Uma nova Maria Gadú surge em Guelã, terceiro disco de inéditas da cantora. Autoral e diferente de tudo o que ela já lançou, o trabalho, produzido pela própria Gadú, em parceria com Federico Puppi, nasceu na casa da cantora paulista, nos Jardins, após diversas viagens internacionais e sai depois de quatro anos desde o último disco, Mais Uma Página, de 2011.
Gravado e mixado na Toca do Bandido por Rodrigo Vidal e com banda formada pela própria Gadú, tocando guitarra e violão, junto aos músicos Lancaster Pinto no baixo, Federico Puppi no cello, Tomaz Lenz na bateria e Doga na percussão, Guelã é minimalista e autobiográfico, e separa de vez a jovem cantora que surgiu para o mundo com uma voz linda e o refrão de “Shimbalaiê”, da Maria Gadú de hoje em dia, mais segura, mais experiente e mais consciente de sua música.
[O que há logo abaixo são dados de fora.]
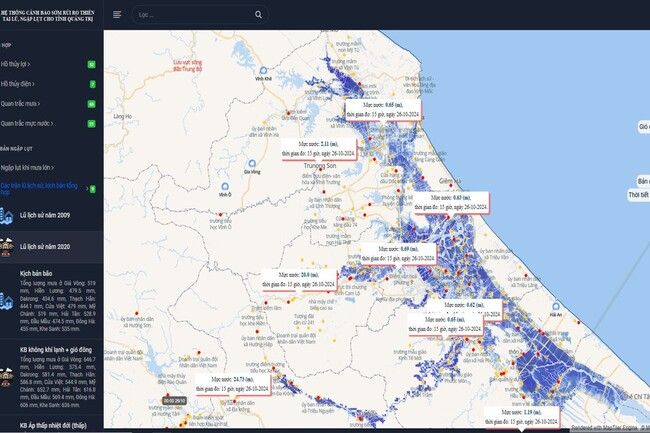Click the magnifier search icon

(x=259, y=15)
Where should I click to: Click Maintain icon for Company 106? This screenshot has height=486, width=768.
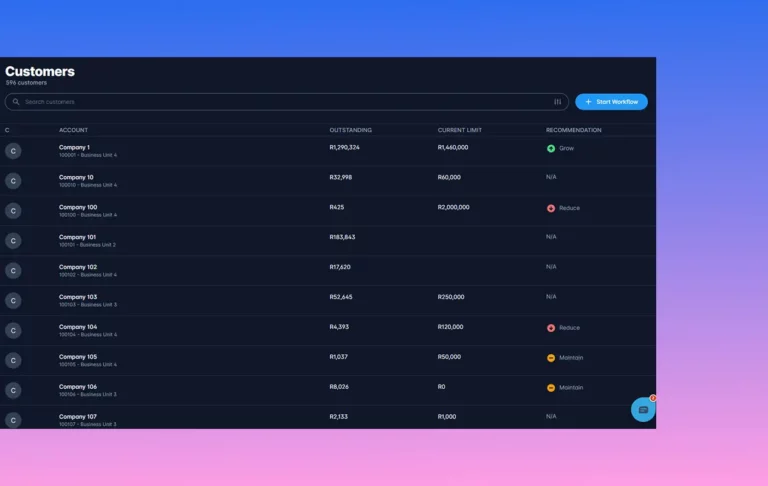pos(551,388)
A voz deixa de ser o ponto alto de cada interpretação e dá lugar ao uso de novos instrumentos, como a bateria eletrônica, o violino e a guitarra. Há muito mais partes instrumentais, inclusive abrindo e fechando a sequência de 10 músicas que compõem o disco, com “suspiro” em que a interprete insere algumas palavras apenas no final da música e em “aquária”, em que a mesma estratégia encerra o disco com os versos: “Dois pontos negros no céu / Focam seus olhos no mar / Prendo o silêncio no peito / Prendo o silêncio com os olhos / Faço silêncio de mim” .
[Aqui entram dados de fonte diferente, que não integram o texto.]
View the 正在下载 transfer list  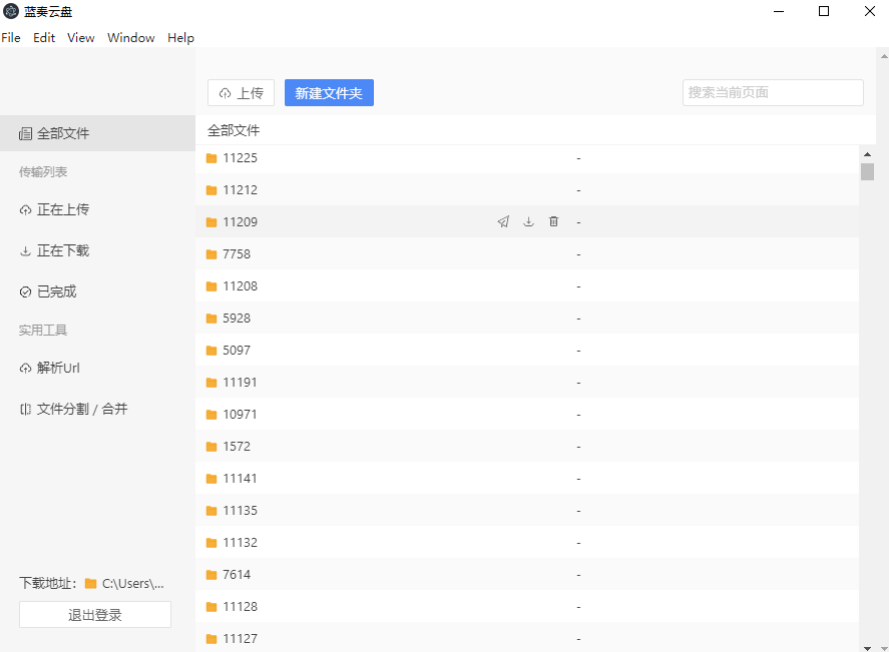(x=56, y=251)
A experiência instrumental também aparece em outras músicas do trabalho, como em “Sakédu”, em que a voz de Gadú só aparece para repetir uma onomatopeia e marcar as palmas que acompanham a harmonia da canção de quase 3 minutos.
“obloco”, a primeira música disponibilizada ao público, é claramente feita para ser single, mas já apresenta uma nova forma de ver a música de Gadú. É assim que o disco segue, quase irreconhecível para quem não acompanhou a cantora depois de 2009 e uma continuação que faz sentido para quem já vinha vendo mudanças em sua sonoridade, desde seu último trabalho.
A única música do álbum que não foi composta por Gadú ganhou uma interpretação que pode entrar facilmente para aquela lista de regravações que combinam com o novo intérprete, tanto ou mais que com o próprio cantor original. “Trovoa”, de Maurício Pereira presente no álbum Pra Marte, de 2007, foi retrabalhada por Maria Gadú como quem lapida um diamante para lhe dar mais brilho. A música ganhou uma viola dedilhada, um violino e a voz da cantora, em uma narrativa que já era uma declaração de amor intensa e que se transformou em uma grande ode à pessoa amada.
Como a própria Gadú disse em entrevista exclusiva ao TMDQA! no lançamento oficial do disco, viagens, novas descobertas musicais, nossos temas e experiências guiaram a criação de Guelã (leia a entrevista completa aqui), desde a utilização de novos instrumentos à variedade autoral. As canções em que essas novidades ficam mais evidentes são “Semi-Voz”, sem refrão e com pouco apelo radiofônico, mas interessante pela mistura de elementos, que vão da MPB ao indie-pop, “Ela”, que narra a importância da parceria da pessoa amada, homenageada por existir e “cantar” a vida e “Vaga”, que encaminha o ouvinte para o final do disco, narrando a solidão de noite de insônia e a variedade de pensamentos que ela pode produzir.
Guelã, do começo ao fim, é obra de uma nova Maria Gadú. Sintonizada em seu tempo e sem medo de mudar, como ela mesma cantou na própria “obloco”, a cantora inclui seu nome entre os destaques autorais de um 2015 que aparentemente ainda tem muita coisa boa para mostrar. Lance seu bloco, Gadú! Com certeza ainda há muito o que se ver vindo de você!